Le suivi fait toute la différence : une large part des contacts de salon ne débouche sur rien, faute de relance. Notre guide sur les salons professionnels détaille la préparation, les coûts et la mécanique de conversion, stand par stand.

Échange de coordonnées entre un exposant et un visiteur sur un stand de salon professionnel

Faire de vos premiers clients vos meilleurs commerciaux

Un premier client bien servi rapporte deux fois : par son achat, puis par ceux qu’il vous amène. Négliger cette seconde vague revient à laisser de l’argent sur la table. Fidéliser coûte bien moins cher que conquérir un inconnu.

Trois leviers transforment un client satisfait en prescripteur :

  • Livrer au-delà de la promesse, sur un détail visible qui marque
  • Demander un avis en ligne pendant que la satisfaction est encore vive
  • Solliciter une recommandation nommée, pas un vague « parlez de moi autour de vous »

Un avis public rassure les prospects qui vous découvrent, une recommandation privée ouvre une porte déjà chaude. Les deux nourrissent le bouche-à-oreille qui a servi vos débuts. Ce cycle, entretenu, réduit peu à peu votre dépendance à la prospection à froid.

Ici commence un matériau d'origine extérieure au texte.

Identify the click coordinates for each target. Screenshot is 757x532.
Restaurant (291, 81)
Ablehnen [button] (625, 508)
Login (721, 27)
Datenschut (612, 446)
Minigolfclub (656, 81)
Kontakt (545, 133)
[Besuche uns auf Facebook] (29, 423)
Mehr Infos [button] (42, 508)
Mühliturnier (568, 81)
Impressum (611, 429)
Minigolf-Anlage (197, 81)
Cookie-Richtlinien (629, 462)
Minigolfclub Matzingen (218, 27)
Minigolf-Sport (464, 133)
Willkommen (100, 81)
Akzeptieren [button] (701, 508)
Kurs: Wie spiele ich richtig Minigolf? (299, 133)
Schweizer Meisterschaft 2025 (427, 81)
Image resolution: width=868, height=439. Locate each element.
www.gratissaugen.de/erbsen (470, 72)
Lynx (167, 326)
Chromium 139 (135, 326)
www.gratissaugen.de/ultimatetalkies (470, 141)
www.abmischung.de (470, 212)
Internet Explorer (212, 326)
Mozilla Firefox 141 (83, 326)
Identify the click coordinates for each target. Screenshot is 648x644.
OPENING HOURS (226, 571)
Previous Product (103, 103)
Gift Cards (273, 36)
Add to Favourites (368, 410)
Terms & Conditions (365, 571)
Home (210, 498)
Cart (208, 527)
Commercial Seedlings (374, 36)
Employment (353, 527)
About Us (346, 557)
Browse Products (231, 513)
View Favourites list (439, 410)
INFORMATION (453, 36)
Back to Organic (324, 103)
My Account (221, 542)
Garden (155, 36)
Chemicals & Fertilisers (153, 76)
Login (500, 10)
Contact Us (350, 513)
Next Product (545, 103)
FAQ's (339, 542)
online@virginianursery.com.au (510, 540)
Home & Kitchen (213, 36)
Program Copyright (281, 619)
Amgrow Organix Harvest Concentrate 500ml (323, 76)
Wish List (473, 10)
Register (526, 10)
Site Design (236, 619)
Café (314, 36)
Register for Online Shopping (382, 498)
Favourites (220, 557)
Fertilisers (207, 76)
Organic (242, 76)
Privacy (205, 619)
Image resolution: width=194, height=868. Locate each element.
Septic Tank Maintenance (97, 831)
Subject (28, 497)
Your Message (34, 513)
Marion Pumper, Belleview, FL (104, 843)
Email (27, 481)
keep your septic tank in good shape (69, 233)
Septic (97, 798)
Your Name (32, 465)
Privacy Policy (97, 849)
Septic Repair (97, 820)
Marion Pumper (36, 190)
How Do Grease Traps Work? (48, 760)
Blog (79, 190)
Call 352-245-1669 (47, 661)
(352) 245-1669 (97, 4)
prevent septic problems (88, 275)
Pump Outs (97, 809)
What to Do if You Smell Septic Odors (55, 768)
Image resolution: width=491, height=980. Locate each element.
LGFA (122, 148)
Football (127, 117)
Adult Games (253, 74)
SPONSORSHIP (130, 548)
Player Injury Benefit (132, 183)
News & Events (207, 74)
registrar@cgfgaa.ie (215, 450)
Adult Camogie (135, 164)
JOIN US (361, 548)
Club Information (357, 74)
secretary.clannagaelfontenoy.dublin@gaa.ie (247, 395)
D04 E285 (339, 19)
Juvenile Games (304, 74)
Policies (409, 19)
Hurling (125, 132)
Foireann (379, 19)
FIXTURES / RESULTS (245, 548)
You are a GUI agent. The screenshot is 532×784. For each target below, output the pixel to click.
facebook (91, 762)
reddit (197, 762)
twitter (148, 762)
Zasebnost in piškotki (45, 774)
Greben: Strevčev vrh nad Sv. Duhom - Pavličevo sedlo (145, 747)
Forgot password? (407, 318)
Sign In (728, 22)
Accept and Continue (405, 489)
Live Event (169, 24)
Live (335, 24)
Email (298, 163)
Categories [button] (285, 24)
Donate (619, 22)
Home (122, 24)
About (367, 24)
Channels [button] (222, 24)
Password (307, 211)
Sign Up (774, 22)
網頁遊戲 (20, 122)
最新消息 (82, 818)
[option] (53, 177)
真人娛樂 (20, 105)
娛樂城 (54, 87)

Vos quarante premiers jours pour signer

L’intention ne signe aucun contrat, un plan daté oui. Pour passer de la théorie à la première vente, concentrez vos efforts sur une séquence courte et mesurable :

  1. Semaine 1 : rédigez la fiche de votre client idéal et listez trente cibles nominatives
  2. Semaine 2 : contactez votre réseau proche avec une demande précise de mise en relation
  3. Semaine 3 : publiez un site simple et une fiche Google, puis sollicitez vos premiers avis
  4. Semaine 4 : lancez vingt approches personnalisées et réservez un salon sectoriel
  5. Semaines 5 et 6 : convertissez les rendez-vous obtenus et demandez chaque recommandation

Prochaine action : ouvrez un document, écrivez le nom de vos dix premières cibles, et contactez-en trois aujourd’hui. La première vente récompense l’action méthodique, jamais l’attente.